Kommentar: Afghanistan - das Versagen der Politik
Fassungslos sehen die meisten von uns die dramatischen Bilder aus Afghanistan. Jetzt sind eine Woche nach der Machtübernahme der Taliban erste Gerettete in Hamburg angekommen. Wie viele andere fragt sich Wigand Koch in seinem Kommentar: Was ist da in Afghanistan passiert?
Wissen Sie, wie viele Menschen in Afghanistan leben? Ich weiß es auch nicht. Aber ich habe es gegoogelt: Es sind 38 Millionen. Wenn ich wissen will, warum dort so lange Krieg ist, und wer gegen wen gekämpft hat, muss ich das, ehrlich gesagt, nachlesen. Ich muss auch nachschauen, welcher Politiker diesen historischen Satz zum deutschen Kampfeinsatz in Afghanistan gesagt hat. Nämlich, dass "die Freiheit der Bundesrepublik Deutschland auch am Hindukusch verteidigt wird". Verteidigungsminister Peter Struck war das, 2004. Danke, Internet.

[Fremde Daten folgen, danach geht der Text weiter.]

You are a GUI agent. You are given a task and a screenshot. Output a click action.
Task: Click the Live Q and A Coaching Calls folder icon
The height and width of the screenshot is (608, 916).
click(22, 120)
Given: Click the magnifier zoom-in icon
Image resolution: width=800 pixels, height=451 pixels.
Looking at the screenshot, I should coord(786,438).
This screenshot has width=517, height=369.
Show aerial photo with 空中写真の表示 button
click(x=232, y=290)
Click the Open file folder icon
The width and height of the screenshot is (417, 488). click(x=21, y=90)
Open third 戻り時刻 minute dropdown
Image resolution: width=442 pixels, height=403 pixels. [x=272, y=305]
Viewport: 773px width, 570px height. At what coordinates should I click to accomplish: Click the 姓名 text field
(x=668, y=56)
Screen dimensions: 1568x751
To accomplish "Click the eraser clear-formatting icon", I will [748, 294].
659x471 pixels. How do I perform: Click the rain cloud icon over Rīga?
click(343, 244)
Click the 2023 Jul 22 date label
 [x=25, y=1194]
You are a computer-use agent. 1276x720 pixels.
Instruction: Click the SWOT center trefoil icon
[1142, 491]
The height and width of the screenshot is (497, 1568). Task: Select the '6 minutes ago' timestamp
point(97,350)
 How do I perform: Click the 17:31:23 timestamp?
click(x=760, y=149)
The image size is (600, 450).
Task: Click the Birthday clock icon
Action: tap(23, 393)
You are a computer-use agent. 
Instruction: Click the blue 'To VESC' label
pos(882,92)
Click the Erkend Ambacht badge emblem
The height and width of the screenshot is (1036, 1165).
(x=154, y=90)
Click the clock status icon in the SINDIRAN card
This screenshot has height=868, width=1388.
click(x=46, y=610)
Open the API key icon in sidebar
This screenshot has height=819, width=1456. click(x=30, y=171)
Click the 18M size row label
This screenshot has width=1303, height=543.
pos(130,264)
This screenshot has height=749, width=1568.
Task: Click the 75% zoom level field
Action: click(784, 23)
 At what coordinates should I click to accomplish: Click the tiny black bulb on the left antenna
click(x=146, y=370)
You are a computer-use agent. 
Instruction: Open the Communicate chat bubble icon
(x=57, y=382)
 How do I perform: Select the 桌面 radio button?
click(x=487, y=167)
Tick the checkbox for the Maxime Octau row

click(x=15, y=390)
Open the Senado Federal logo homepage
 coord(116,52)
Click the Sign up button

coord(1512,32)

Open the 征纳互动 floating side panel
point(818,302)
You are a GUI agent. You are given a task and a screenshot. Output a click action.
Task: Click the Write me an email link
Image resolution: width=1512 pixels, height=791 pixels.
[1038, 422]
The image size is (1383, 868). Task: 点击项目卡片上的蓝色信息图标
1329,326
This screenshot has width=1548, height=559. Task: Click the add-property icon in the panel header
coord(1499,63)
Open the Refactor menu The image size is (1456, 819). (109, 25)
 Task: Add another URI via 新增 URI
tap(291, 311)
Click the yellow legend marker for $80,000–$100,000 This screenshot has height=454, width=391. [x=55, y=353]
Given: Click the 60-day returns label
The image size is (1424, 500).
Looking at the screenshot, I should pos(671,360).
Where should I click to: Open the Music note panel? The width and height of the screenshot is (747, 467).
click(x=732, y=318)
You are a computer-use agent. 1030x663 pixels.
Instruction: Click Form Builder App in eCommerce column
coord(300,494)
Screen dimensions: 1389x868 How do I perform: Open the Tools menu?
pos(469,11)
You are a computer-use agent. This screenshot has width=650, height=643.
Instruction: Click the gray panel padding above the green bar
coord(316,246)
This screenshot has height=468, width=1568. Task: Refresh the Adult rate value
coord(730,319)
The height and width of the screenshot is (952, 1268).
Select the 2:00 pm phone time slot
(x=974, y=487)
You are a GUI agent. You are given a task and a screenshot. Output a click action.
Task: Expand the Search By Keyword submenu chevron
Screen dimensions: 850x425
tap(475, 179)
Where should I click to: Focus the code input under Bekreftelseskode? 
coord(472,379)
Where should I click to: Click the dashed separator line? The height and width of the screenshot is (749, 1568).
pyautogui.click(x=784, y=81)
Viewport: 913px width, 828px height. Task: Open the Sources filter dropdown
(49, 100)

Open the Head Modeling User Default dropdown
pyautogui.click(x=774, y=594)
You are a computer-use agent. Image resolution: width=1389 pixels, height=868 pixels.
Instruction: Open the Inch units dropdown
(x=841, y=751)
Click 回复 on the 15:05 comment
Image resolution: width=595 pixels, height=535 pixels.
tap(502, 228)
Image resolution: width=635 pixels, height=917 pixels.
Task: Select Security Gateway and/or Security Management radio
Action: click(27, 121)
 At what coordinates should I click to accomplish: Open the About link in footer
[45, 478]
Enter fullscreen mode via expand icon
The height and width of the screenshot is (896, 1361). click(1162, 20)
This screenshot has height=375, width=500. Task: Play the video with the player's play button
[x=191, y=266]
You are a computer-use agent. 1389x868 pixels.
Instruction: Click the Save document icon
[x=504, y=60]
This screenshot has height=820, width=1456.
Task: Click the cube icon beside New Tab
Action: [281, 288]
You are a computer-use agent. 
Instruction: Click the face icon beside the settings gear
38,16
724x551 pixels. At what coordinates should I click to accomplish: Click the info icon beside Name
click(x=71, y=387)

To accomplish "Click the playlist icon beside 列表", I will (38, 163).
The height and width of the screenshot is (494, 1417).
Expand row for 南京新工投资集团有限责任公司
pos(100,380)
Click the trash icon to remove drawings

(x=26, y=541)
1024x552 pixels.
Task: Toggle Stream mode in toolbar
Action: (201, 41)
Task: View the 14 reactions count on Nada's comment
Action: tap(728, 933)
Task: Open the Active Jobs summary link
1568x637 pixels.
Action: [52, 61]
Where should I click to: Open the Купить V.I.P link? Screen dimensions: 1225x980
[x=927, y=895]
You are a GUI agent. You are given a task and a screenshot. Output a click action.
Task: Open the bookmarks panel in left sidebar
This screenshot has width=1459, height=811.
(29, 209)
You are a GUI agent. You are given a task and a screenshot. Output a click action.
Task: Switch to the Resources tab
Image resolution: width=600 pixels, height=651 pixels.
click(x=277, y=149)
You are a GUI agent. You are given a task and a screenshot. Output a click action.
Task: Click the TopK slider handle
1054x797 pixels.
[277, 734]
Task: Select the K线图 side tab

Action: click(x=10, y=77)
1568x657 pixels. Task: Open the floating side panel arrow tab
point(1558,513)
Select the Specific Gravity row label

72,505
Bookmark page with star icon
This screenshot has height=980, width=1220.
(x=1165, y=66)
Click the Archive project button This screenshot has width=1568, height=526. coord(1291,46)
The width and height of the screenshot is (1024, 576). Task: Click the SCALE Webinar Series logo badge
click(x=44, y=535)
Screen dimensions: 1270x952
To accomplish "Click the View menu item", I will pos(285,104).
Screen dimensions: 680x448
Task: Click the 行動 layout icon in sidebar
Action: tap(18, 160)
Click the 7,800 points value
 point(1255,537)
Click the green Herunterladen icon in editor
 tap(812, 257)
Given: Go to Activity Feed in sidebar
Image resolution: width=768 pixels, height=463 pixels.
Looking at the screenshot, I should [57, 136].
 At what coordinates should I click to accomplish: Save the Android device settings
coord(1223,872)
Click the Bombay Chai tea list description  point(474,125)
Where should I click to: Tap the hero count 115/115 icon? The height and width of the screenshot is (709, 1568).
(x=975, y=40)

Ich bin also kein Afghanistan-Experte. Aber das ist auch nicht mein Job.
Wo ist Plan B?
Und nun? Wieder die Taliban. Noch im Juni hatte US-Präsident Joe Biden erklärt, eine baldige Machtübernahme der Taliban sei "äußerst unwahrscheinlich". Und ich frage mich: Ist es nicht sein Job, mehr zu wissen? So wie es der Job unserer Regierung, unserer Experten ist, mehr zu wissen? Pläne zu haben. Strategien zu haben. Plan A zu haben für diesen Fall und Plan B für jenen?
Stattdessen die schlimmen Nachrichten aus Afghanistan. Falls es einen Hoffnungsschimmer für Demokratie dort gegeben hat - es ist vorbei. Stattdessen Präsidenten, Außen-, Innen- und Verteidigungsministerinnen, die ihren Job nicht gemacht haben. Erschreckende Planlosigkeit.
Ein Lichtblick in Hamburg
Und ich sehe einen Hamburger Senat, der schnell gehandelt hat und Menschen aus Afghanistan aufnimmt, die dort jetzt um ihr Leben fürchten müssen. Weil sie zum Beispiel mit ihrer Arbeit als Dolmetscher für die Bundeswehr, auch die "Freiheit der Bundesrepublik Deutschland" verteidigt haben. Ein Lichtblick.